Hello, and welcome back to Saturday Night Social. It’s been a minute, but we’re reinstating our weekend post for random ruminations, absurd thoughts, and well-intentioned rage.

To kick us off, I’m sharing a theory that I think about every time the Roman Empire and/or Greek mythology apparate into my daily routine. (If you’re as online as I am, this is a lot.) The academics who study the Greeks are hotter than the academics who study the Romans.

It started with a book launch in 2021. I’d been living in London as a social media journalist when I asked my then-publication’s culture editor to send me to one of these exclusive-sounding events, as 1) I’d never been and 2) I just really wanted to be a person who “has a book launch to go to.” Thankfully, there was one that exact day—and he put my name on the list for the release of Mary Beard’s Emperor of Rome.
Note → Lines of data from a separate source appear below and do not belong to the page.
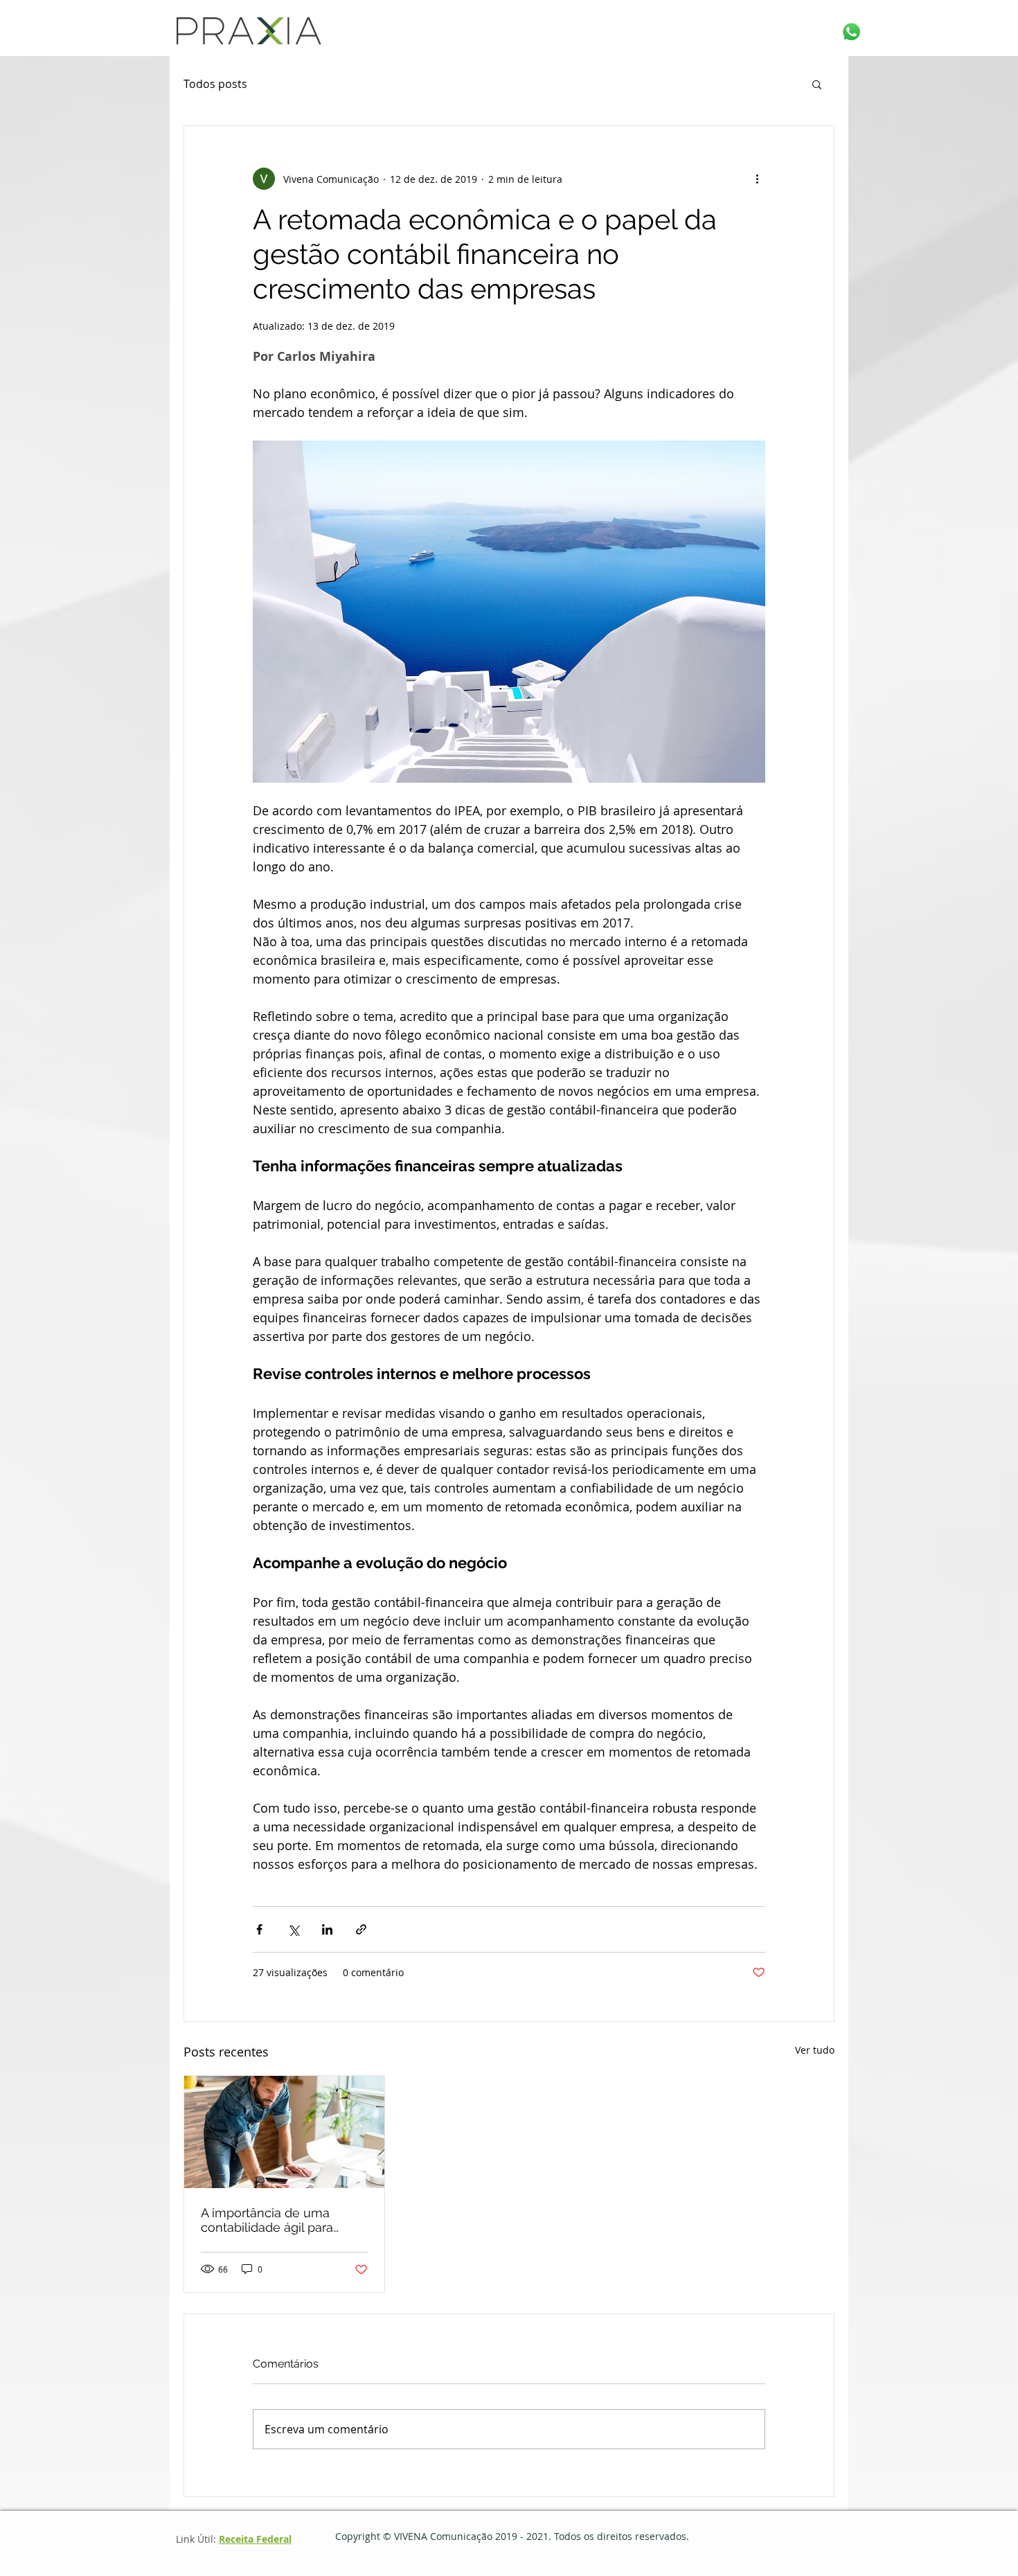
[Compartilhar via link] (361, 1929)
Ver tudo (814, 2050)
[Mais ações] (757, 178)
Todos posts (215, 83)
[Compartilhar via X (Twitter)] (293, 1929)
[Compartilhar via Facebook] (259, 1929)
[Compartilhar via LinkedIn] (327, 1929)
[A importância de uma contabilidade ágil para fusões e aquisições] (284, 2132)
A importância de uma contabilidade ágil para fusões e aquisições (267, 2220)
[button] (816, 83)
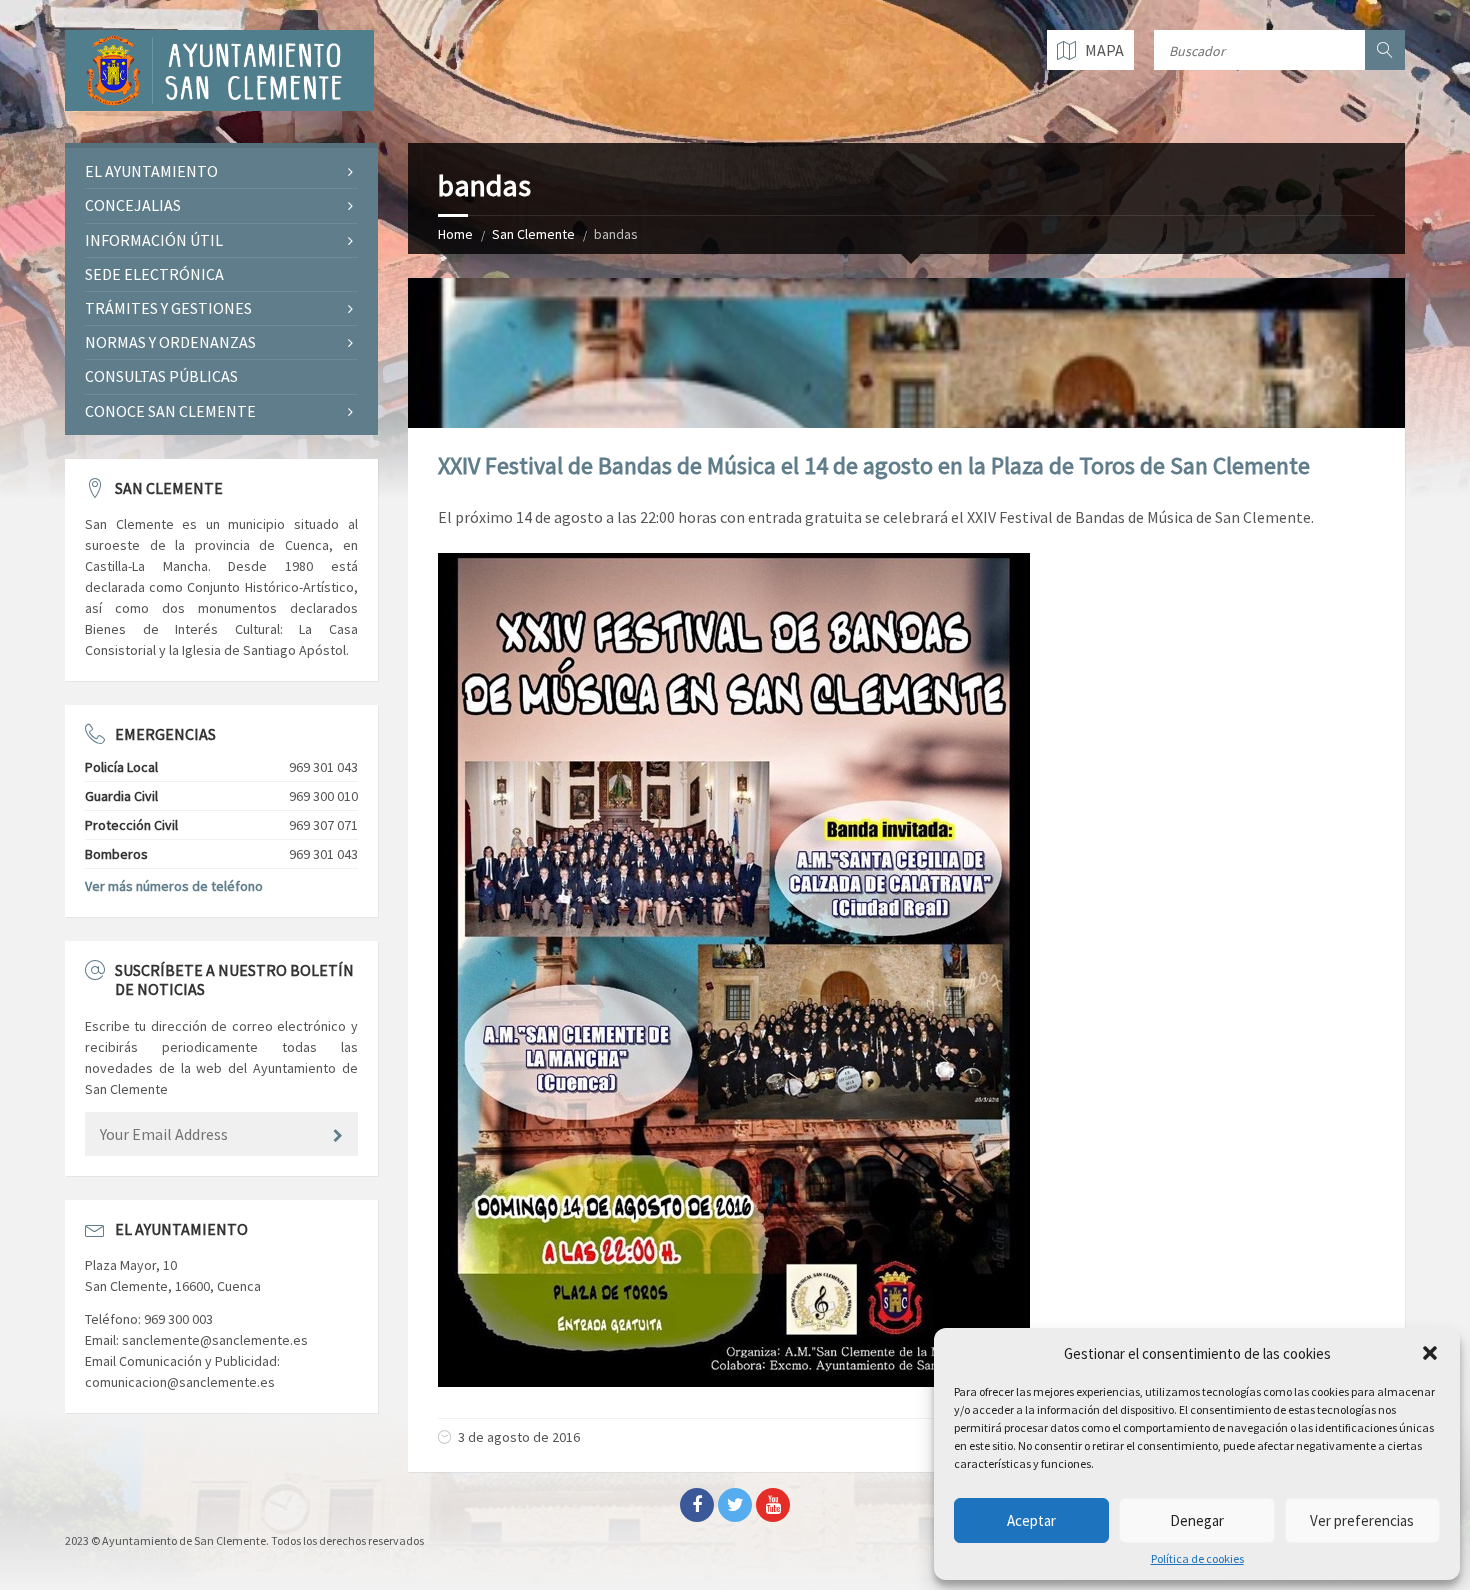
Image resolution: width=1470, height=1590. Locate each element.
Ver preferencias (1362, 1520)
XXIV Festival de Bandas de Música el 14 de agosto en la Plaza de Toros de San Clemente (874, 465)
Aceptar (1031, 1520)
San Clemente (533, 234)
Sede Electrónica (154, 274)
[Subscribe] (338, 1136)
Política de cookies (1197, 1559)
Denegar (1197, 1520)
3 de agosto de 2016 (519, 1437)
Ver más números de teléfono (174, 886)
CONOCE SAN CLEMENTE (170, 411)
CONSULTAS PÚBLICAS (161, 376)
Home (455, 234)
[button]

Huzzah.

In addition to pounding five to six glasses of (free) red wine, which inspired me to loudly yell, “hear hear!” when Beard gathered the attention of everyone in the room to raise a toast for her husband’s birthday (please don’t mock me more than I’ve mocked myself for this), the one detail that has remained with me is that the room seemed visibly divided.

The difference wasn’t subtle—it was binary. You either had people in bulky sweater vests, long-sleeved polos, or rimless glasses with the energy of someone who has strong opinions about aqueduct maintenance, or people with bold lipstick, colored tattoos, and at least one piercing (think Portland meets San Francisco). And when I recognized this difference out loud (again, I blame the booze), I learned—from a Greek scholar—that that’s the palpable (stereotypical) difference between someone who studies Ancient Rome and someone who studies Ancient Greece.

Which… is fucking hilarious. And it makes sense to me that canonically, Roman scholars are the equivalent of the resident Reddit nerd who scours r/AskHistorians and writes witty 3,000-word comments on YouTube essays in their free time. (I imagine they’re also @OnBlueSky.App.)

Greek scholars, meanwhile, I see dipping in and out of fast-paced algorithms, jumping on whatever big social media is the one to be on at any given moment, and actively going to bars and pubs to holler out pseudo-philosophies and make clever puns they’re hoping the patrons next to them will overhear. I imagine them saying, “Well, actually, Plato—” mid-Negroni. Again, these pipelines are all in my imagination.

But nevertheless, the idea of putting every Classics Scholar in one schoolyard—and noticing the differences—will never not be funny to me: Roman scholars destined to build infrastructure while Greek scholars philosophize in the agora. God knows how we’d categorize the Norse mythologists.